Word and element locating rows:
** start **

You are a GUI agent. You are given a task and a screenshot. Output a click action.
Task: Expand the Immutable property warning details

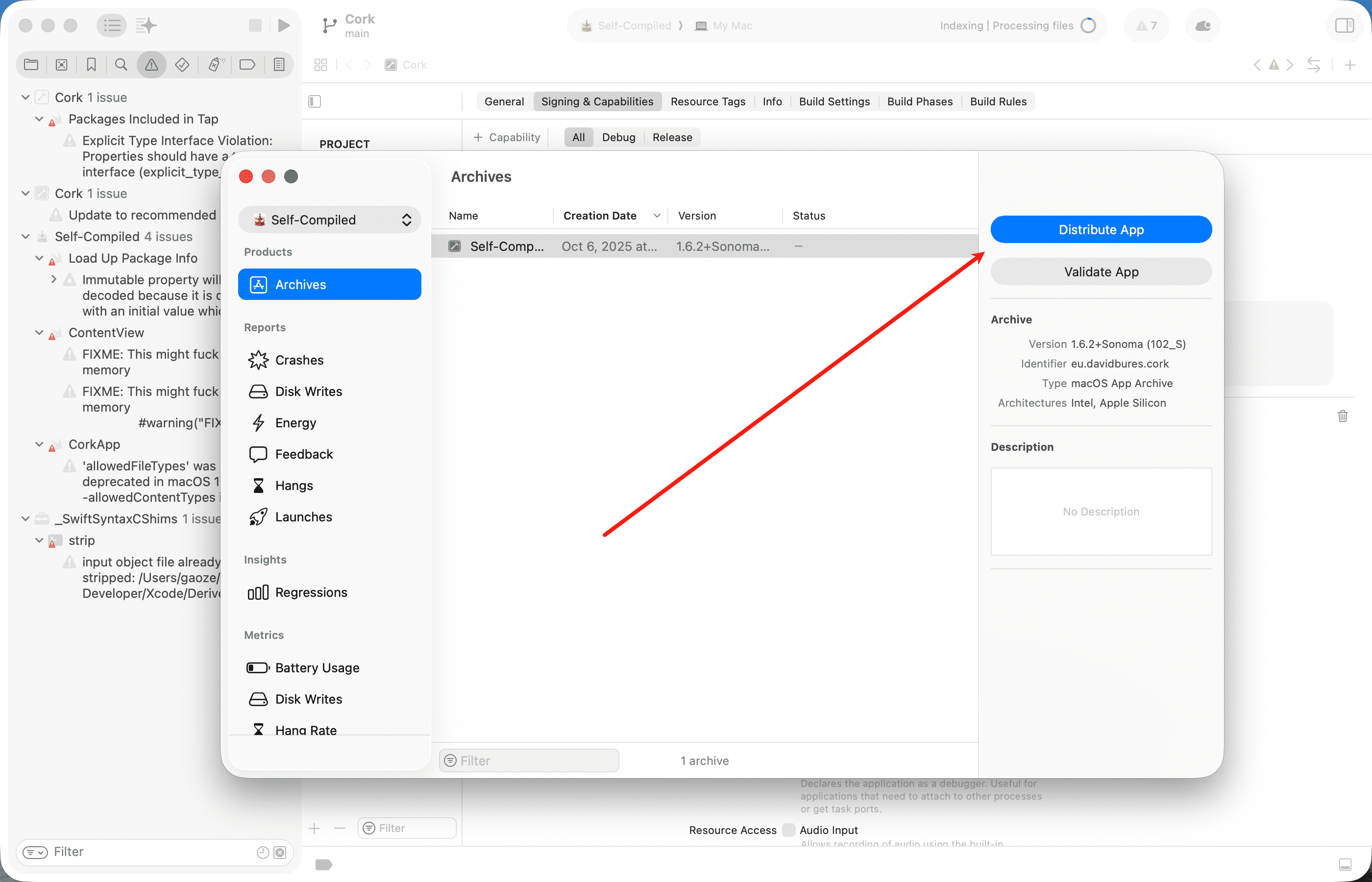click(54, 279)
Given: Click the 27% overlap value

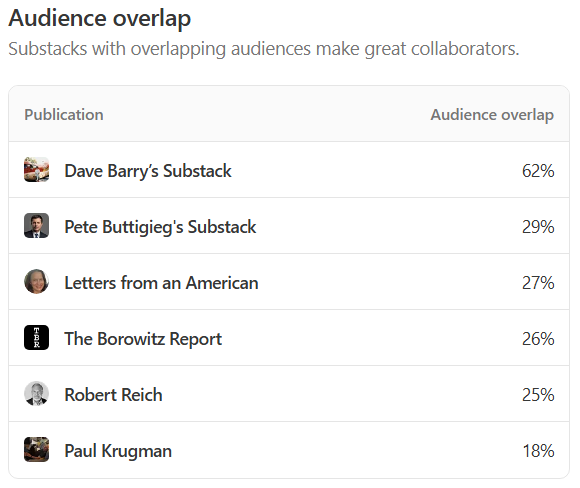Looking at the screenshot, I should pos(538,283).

** end **

> **DO THIS**
Arrange these rows as a two-column CSV with the columns "prompt" and "response," one line per row, putting each row's text and its answer in one quoted field apiece and replacing line breaks with spaces. Leave the pictures out.

> **REPLY**
prompt,response
"You are a GUI agent. You are given a task and a screenshot. Output a click action. Task: Expand the Immutable property warning details","click(54, 279)"
"Given: Click the 27% overlap value","Looking at the screenshot, I should pos(538,283)."